» **What to work on**
Swap "Refactor" for "Navigate" in the lines from the line containing "Select the transferor name 中国新型建材设计研究院有限公司" through the line containing "pyautogui.click(x=157, y=351)", and return only those lines with nothing else changed.

* start *

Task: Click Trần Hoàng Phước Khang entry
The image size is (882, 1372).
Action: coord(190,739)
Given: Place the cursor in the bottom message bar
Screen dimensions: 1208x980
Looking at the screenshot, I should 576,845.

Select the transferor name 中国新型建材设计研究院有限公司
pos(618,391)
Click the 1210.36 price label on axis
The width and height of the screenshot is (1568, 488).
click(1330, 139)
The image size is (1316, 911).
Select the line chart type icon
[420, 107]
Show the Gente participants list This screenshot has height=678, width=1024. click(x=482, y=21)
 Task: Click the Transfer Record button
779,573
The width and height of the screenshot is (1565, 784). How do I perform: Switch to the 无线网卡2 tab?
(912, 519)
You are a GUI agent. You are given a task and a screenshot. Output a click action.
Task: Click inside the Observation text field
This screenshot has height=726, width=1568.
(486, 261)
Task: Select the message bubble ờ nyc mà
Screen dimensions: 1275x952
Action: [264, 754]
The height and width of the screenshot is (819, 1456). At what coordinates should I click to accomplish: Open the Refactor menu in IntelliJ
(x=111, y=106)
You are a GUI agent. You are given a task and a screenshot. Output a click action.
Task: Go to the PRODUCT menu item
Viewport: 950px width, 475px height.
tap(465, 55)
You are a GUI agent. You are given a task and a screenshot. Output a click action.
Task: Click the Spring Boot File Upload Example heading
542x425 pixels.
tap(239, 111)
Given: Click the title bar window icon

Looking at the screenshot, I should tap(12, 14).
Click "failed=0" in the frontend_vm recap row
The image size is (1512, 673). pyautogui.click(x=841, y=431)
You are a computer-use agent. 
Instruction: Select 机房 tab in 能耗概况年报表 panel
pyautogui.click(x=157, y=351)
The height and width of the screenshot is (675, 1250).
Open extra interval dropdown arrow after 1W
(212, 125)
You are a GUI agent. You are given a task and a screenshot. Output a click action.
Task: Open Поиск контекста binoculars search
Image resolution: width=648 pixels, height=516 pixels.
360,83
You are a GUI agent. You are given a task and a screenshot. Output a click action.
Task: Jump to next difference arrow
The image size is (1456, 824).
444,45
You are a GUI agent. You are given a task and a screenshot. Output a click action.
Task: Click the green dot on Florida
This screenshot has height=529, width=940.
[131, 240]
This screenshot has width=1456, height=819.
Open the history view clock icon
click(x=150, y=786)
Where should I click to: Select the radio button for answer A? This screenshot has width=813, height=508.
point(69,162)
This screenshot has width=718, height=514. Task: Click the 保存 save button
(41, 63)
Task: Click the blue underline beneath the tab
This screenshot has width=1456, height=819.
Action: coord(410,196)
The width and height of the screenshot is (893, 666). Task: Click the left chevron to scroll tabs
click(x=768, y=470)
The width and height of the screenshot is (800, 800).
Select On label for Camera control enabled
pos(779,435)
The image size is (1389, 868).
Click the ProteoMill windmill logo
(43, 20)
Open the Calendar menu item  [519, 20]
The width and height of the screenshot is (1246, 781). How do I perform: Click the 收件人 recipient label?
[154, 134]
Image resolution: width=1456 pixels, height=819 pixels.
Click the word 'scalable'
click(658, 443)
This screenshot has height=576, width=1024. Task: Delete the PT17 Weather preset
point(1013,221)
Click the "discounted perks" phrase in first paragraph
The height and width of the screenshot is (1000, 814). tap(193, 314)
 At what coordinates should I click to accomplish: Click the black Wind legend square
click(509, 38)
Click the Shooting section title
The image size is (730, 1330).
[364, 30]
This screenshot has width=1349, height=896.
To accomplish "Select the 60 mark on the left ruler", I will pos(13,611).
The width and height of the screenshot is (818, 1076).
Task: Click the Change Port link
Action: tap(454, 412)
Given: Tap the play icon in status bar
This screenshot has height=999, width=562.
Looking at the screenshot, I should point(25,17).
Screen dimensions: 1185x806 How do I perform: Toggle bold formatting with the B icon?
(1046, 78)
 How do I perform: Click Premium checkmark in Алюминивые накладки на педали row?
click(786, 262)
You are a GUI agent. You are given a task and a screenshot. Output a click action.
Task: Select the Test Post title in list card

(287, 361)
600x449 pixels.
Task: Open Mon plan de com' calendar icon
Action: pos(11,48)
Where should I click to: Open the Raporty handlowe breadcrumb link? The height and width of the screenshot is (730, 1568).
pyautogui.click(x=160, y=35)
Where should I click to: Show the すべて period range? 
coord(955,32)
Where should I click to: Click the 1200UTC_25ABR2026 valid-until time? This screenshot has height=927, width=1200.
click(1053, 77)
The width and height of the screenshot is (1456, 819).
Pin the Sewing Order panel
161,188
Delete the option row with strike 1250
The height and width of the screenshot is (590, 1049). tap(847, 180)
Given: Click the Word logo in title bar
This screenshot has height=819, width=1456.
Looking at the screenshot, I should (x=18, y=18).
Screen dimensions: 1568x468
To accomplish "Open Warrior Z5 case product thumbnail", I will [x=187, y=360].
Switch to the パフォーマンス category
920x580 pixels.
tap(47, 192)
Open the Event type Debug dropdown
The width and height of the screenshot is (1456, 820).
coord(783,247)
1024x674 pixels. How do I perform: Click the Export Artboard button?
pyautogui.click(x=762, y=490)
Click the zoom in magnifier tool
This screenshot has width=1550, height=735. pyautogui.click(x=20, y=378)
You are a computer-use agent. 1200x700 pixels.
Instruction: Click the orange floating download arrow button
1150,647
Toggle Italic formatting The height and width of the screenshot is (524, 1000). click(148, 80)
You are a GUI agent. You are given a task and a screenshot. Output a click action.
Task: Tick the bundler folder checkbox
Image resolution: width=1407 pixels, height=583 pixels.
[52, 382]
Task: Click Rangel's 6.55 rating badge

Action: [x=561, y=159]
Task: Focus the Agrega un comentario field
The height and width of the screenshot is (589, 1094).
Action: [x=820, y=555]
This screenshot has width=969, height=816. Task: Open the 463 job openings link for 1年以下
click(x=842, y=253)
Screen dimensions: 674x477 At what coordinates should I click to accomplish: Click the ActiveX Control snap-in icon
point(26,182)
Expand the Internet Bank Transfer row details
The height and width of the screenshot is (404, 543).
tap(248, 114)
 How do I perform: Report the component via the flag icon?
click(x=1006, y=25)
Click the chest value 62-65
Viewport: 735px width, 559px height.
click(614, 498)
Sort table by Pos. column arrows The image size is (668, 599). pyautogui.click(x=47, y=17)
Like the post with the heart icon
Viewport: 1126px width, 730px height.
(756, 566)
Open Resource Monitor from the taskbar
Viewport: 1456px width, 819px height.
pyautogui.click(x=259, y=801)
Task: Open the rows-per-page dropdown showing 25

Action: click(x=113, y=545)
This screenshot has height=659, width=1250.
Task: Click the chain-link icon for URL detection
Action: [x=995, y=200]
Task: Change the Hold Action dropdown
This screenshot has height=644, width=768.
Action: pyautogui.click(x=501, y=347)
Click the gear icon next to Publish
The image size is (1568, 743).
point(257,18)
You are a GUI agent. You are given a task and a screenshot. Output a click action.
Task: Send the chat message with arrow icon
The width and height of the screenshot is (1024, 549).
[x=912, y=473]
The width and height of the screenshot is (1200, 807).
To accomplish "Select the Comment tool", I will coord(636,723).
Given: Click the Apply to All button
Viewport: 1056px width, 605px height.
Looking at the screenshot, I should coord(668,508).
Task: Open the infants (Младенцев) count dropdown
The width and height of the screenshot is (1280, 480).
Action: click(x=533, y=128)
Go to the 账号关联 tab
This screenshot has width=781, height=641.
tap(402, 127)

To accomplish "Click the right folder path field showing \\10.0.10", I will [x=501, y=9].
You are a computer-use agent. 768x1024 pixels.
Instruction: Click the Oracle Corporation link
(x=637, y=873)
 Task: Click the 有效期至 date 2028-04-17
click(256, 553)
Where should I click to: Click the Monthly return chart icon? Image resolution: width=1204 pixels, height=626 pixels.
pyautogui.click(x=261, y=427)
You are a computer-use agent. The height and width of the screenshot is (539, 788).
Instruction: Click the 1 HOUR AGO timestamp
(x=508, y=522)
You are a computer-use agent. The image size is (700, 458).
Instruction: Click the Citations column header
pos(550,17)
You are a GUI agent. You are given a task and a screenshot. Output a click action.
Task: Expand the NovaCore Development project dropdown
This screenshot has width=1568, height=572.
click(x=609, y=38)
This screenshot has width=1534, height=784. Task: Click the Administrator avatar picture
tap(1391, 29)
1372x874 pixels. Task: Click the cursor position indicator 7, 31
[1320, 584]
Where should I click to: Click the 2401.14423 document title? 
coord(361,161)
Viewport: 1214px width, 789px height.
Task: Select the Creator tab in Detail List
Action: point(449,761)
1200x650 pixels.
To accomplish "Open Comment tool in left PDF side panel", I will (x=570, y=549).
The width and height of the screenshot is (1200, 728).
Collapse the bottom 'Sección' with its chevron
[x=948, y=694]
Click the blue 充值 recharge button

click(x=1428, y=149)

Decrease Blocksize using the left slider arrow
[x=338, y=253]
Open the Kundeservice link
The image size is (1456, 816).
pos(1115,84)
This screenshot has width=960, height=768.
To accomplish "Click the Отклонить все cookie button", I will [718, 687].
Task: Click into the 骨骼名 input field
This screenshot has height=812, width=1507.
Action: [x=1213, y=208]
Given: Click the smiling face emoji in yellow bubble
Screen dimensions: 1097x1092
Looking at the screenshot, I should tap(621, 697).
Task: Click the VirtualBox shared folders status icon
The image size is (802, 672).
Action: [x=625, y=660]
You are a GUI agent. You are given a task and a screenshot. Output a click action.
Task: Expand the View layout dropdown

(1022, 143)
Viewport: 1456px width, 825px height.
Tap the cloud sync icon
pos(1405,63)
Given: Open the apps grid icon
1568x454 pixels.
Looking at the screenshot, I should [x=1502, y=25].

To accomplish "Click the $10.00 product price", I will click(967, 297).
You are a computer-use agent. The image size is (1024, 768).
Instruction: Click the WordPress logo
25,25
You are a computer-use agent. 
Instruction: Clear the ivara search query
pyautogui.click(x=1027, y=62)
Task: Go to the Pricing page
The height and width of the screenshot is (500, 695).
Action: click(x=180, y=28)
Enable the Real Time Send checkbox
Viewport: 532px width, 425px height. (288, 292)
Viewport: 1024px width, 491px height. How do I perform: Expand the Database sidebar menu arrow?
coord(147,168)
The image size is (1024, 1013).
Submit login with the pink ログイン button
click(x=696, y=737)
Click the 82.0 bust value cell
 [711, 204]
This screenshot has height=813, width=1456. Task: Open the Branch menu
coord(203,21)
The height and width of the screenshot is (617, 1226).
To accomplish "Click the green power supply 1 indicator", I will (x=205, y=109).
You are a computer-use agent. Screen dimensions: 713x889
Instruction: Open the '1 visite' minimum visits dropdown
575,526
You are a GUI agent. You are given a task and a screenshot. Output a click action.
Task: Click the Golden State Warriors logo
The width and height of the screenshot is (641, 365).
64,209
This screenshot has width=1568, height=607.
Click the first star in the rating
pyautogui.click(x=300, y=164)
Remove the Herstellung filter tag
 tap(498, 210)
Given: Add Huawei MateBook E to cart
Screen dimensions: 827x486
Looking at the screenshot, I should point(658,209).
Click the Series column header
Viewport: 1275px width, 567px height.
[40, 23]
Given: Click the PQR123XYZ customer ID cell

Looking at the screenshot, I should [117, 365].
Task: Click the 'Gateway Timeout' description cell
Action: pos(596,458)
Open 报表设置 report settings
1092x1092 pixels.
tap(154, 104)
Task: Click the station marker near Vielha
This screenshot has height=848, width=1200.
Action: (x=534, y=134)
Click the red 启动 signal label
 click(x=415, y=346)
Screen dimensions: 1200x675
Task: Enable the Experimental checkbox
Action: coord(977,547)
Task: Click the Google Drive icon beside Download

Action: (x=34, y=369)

* end *

» **Solution for this exercise**
Select the transferor name 中国新型建材设计研究院有限公司
pos(618,391)
Click the 1210.36 price label on axis
The width and height of the screenshot is (1568, 488).
click(1330, 139)
The image size is (1316, 911).
Select the line chart type icon
[420, 107]
Show the Gente participants list This screenshot has height=678, width=1024. click(x=482, y=21)
 Task: Click the Transfer Record button
779,573
The width and height of the screenshot is (1565, 784). How do I perform: Switch to the 无线网卡2 tab?
(912, 519)
You are a GUI agent. You are given a task and a screenshot. Output a click action.
Task: Click inside the Observation text field
This screenshot has height=726, width=1568.
(486, 261)
Task: Select the message bubble ờ nyc mà
Screen dimensions: 1275x952
Action: [264, 754]
The height and width of the screenshot is (819, 1456). At what coordinates should I click to accomplish: Open the Navigate menu in IntelliJ
(x=111, y=106)
You are a GUI agent. You are given a task and a screenshot. Output a click action.
Task: Go to the PRODUCT menu item
Viewport: 950px width, 475px height.
tap(465, 55)
You are a GUI agent. You are given a task and a screenshot. Output a click action.
Task: Click the Spring Boot File Upload Example heading
542x425 pixels.
tap(239, 111)
Given: Click the title bar window icon

Looking at the screenshot, I should tap(12, 14).
Click "failed=0" in the frontend_vm recap row
The image size is (1512, 673). pyautogui.click(x=841, y=431)
You are a computer-use agent. 
Instruction: Select 机房 tab in 能耗概况年报表 panel
pyautogui.click(x=157, y=351)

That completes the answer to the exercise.